(Records from a collection)
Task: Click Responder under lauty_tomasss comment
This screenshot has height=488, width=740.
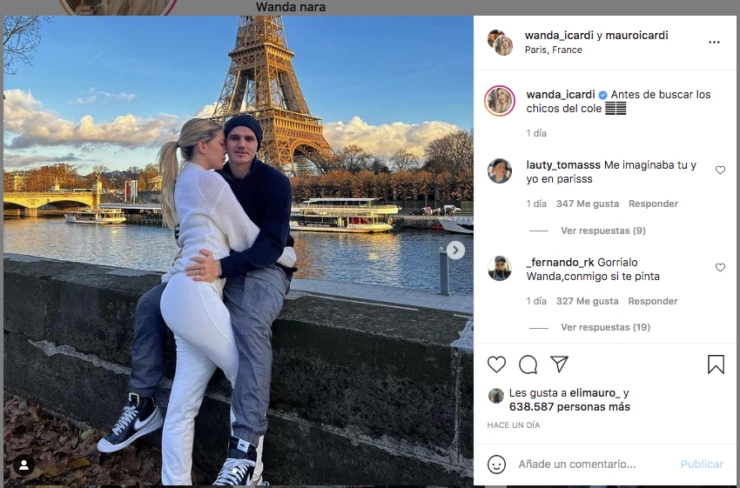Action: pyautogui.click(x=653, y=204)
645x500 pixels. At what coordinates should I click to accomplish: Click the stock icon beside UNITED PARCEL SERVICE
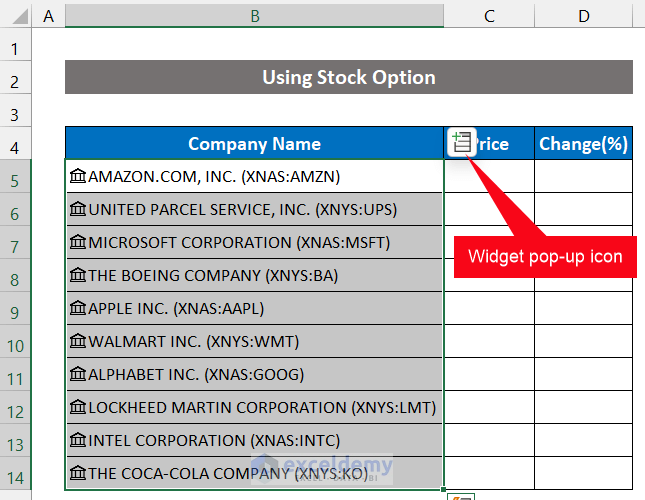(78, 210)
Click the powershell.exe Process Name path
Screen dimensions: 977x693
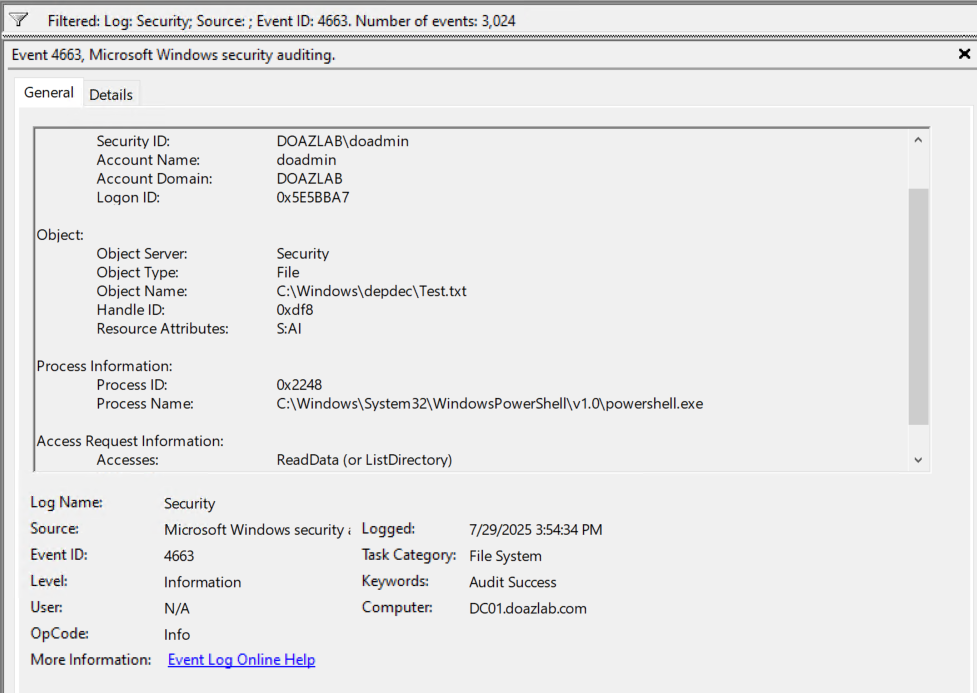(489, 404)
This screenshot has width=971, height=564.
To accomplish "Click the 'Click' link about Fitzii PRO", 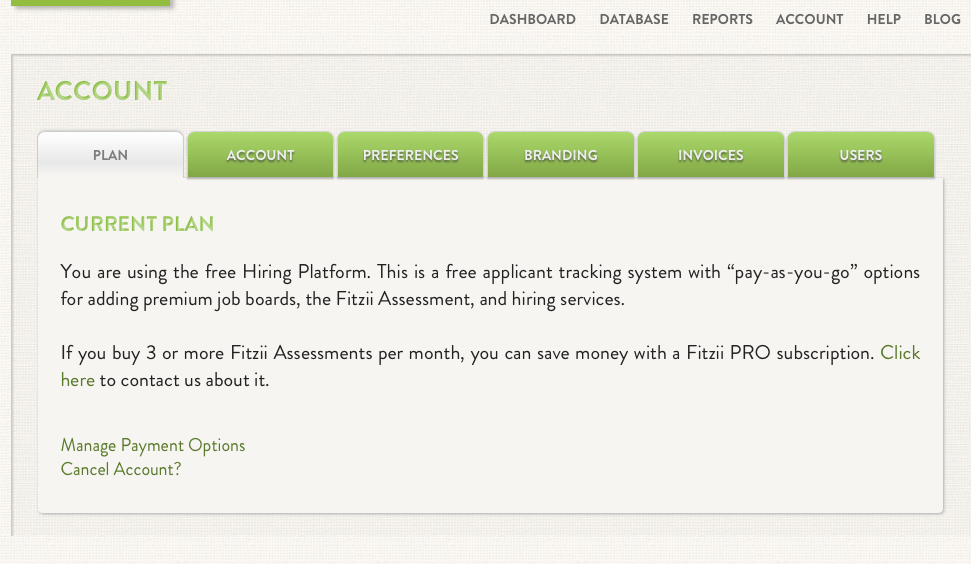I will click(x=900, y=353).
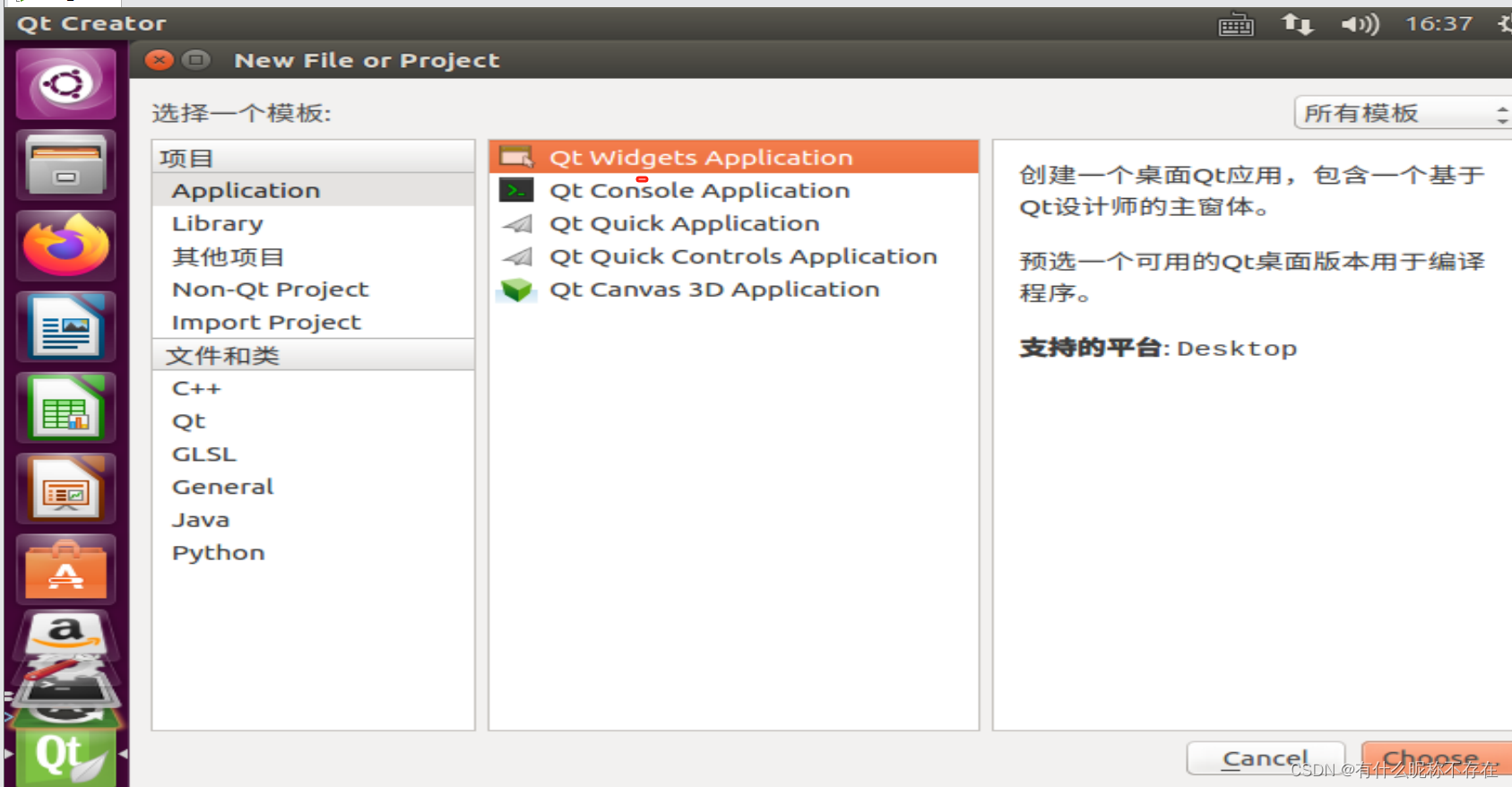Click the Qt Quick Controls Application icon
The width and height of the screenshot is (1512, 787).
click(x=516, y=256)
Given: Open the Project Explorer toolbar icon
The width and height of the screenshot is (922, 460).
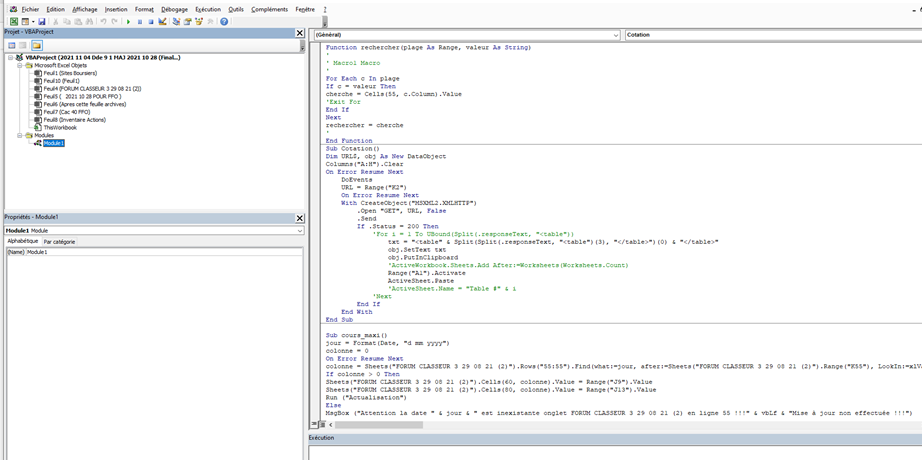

◆ Exercise aim ◆
From the line holding "This screenshot has height=488, width=740." to the line holding "This screenshot has width=971, height=564.", both included, retype the entries above exactly and drop the pictures.

◆ Solution to this problem ◆
This screenshot has height=488, width=740.
Action: pyautogui.click(x=653, y=204)
645x500 pixels. At what coordinates should I click to accomplish: Click the stock icon beside UNITED PARCEL SERVICE
(78, 210)
Click the powershell.exe Process Name path
Screen dimensions: 977x693
(489, 404)
This screenshot has width=971, height=564.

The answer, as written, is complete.